The Parthenon is a profoundly fascinating building. There are many reasons for this, but the most important is that the Parthenon is a shrine to a god, so people do not go inside. If we think about it, this is quite interesting.

Expressed in different words, the surprise I felt before the Parthenon was also the surprise of encountering a building conceived as a landscape. The Parthenon shines with an ethereal light, and its architectural concept is communicated uniformly not only to the people engaged in restoration work, inside, but to people everywhere on the hill. The presence it projects, in this way, is totally different from that of the buildings around us recently.

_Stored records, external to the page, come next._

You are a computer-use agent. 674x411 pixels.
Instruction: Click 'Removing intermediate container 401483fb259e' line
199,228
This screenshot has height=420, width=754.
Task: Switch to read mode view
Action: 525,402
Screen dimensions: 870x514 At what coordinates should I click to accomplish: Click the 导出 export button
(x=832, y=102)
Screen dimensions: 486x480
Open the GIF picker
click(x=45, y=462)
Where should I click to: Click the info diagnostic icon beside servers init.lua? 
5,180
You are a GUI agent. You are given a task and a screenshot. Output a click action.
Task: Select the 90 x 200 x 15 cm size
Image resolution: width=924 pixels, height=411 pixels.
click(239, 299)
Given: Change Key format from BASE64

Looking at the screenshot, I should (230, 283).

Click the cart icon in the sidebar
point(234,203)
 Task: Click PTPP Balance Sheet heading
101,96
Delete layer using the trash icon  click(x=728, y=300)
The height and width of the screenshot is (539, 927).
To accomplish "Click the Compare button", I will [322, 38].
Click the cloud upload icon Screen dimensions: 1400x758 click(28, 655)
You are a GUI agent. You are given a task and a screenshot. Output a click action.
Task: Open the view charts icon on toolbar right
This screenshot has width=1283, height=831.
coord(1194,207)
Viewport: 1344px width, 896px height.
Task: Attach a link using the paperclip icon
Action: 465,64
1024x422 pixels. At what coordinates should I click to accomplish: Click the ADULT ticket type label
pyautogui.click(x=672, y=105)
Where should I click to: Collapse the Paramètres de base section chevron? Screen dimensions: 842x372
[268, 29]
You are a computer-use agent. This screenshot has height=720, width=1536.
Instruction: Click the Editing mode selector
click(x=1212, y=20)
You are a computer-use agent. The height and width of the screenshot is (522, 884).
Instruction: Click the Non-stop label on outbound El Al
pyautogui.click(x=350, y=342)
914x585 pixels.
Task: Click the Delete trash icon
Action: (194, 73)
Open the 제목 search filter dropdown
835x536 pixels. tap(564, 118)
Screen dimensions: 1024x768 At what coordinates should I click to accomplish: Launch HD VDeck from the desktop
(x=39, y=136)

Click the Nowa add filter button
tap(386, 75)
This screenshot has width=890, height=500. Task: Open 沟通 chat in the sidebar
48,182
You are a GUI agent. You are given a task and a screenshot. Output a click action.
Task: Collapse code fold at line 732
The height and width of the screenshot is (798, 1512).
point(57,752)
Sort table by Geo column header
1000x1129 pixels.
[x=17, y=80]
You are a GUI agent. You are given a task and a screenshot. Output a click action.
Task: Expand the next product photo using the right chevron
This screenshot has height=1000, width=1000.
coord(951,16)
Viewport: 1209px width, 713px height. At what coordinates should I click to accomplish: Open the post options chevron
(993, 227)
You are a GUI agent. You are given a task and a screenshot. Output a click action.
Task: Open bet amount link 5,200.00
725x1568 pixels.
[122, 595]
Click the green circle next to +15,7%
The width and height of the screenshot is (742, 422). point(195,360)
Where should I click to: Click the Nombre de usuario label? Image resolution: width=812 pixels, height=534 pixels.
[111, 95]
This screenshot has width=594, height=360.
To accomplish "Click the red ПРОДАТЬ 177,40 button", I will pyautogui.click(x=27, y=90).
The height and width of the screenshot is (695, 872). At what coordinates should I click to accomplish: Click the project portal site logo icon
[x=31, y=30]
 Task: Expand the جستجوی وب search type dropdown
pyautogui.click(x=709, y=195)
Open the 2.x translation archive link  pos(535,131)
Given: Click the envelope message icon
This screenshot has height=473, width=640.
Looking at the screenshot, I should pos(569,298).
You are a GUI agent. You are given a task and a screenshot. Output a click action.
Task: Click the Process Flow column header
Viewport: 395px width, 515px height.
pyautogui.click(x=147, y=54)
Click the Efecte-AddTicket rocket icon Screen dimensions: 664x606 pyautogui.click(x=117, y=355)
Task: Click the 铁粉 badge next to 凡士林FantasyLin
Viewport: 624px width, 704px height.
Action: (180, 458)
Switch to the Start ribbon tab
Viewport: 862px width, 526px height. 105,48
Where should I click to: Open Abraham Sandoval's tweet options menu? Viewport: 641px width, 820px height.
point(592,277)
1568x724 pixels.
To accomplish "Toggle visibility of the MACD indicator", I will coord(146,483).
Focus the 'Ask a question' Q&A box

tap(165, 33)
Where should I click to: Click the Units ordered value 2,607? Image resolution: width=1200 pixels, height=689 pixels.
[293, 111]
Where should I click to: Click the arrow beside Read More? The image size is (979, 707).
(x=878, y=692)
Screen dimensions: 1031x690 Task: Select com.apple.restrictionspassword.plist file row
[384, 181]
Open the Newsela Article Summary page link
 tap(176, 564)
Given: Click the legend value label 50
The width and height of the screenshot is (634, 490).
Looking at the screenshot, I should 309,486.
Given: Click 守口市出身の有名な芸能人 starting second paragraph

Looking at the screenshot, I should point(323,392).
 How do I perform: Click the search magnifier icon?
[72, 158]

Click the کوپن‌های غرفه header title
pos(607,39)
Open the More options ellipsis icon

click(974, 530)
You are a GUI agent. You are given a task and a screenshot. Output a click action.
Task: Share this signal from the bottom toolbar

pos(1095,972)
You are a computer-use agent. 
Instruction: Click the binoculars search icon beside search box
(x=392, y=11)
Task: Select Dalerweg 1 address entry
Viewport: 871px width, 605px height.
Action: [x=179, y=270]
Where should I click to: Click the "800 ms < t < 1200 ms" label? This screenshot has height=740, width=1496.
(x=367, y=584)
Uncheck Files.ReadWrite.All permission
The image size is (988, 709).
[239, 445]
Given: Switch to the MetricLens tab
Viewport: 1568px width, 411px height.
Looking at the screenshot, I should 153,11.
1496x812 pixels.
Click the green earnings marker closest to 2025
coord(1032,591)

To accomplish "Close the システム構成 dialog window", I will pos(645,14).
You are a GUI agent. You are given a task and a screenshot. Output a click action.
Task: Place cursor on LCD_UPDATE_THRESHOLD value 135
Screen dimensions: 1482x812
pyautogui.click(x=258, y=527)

The recent architecture we know so well has a facade. On seeing the facade, people go inside, and there, inside the building, they understand its architectural concept for the first time. Without entering a building, this is to say, people cannot well understand it, and without a facade, furthermore, they cannot grasp the building’s social character. The fact that a building’s interior differs in concept from its exterior is something unavoidable. The exterior of the building belongs to the city, while its interior belongs to the household. At the Parthenon, we find no such division. People sit on the rocks of the Acropolis and spend time in the building’s environment, and through this experience, they come into a conceptual understanding of the Parthenon. It is a unique building whose concept we can experience, whether or not we go inside. On discovering its character, as such, I was more than a little astonished...[+]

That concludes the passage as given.